(Stored data entries)
Content starts

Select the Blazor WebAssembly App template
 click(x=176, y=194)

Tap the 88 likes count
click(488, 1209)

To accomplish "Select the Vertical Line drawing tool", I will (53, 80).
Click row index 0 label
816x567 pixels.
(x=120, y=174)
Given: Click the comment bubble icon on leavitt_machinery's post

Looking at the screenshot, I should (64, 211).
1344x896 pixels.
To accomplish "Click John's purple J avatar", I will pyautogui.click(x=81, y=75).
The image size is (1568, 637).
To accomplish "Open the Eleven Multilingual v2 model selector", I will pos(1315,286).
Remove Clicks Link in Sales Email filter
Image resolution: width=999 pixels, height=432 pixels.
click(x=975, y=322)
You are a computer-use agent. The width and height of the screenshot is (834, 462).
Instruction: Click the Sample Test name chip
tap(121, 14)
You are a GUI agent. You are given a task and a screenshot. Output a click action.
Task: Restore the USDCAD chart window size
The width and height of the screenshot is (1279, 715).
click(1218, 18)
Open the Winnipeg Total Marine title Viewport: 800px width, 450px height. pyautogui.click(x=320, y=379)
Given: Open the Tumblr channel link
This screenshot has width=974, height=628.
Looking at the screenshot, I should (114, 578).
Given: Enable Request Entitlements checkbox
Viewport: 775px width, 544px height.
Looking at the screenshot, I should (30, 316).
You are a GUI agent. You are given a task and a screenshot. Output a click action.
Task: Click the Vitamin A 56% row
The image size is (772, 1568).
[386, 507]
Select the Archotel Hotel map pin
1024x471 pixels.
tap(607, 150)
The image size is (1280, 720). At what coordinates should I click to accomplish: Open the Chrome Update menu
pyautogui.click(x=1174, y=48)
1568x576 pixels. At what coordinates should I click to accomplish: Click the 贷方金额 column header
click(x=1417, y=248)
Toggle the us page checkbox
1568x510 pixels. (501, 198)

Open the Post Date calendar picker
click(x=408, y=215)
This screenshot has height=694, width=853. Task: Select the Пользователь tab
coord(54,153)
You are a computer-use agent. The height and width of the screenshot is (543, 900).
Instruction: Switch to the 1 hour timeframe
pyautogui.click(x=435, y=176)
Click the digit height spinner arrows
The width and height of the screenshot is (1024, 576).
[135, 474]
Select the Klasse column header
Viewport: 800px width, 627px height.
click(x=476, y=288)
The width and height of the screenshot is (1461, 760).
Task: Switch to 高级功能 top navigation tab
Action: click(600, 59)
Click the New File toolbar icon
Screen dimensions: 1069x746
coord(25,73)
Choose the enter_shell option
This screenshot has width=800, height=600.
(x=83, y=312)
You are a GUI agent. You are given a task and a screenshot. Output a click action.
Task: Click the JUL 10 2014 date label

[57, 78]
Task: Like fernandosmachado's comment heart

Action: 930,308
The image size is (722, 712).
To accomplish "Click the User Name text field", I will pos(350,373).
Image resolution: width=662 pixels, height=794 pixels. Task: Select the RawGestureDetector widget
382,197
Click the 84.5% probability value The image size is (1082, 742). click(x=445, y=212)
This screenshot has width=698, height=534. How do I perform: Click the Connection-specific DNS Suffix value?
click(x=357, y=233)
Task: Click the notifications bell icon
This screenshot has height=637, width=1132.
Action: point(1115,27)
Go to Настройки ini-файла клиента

Content ends

> **WHAT YOU NEED TO DO**
Only one span of lines is wanted: the line with "You are a computer-use agent. The height" and every line after it to the end of the entries, output exactly.

> **EXERCISE OUTPUT**
You are a computer-use agent. The height and width of the screenshot is (543, 900).
Instruction: Switch to the 1 hour timeframe
pyautogui.click(x=435, y=176)
Click the digit height spinner arrows
The width and height of the screenshot is (1024, 576).
[135, 474]
Select the Klasse column header
Viewport: 800px width, 627px height.
click(x=476, y=288)
The width and height of the screenshot is (1461, 760).
Task: Switch to 高级功能 top navigation tab
Action: click(600, 59)
Click the New File toolbar icon
Screen dimensions: 1069x746
coord(25,73)
Choose the enter_shell option
This screenshot has width=800, height=600.
(x=83, y=312)
You are a GUI agent. You are given a task and a screenshot. Output a click action.
Task: Click the JUL 10 2014 date label

[57, 78]
Task: Like fernandosmachado's comment heart

Action: 930,308
The image size is (722, 712).
To accomplish "Click the User Name text field", I will pos(350,373).
Image resolution: width=662 pixels, height=794 pixels. Task: Select the RawGestureDetector widget
382,197
Click the 84.5% probability value The image size is (1082, 742). click(x=445, y=212)
This screenshot has width=698, height=534. How do I perform: Click the Connection-specific DNS Suffix value?
click(x=357, y=233)
Task: Click the notifications bell icon
This screenshot has height=637, width=1132.
Action: point(1115,27)
Go to Настройки ini-файла клиента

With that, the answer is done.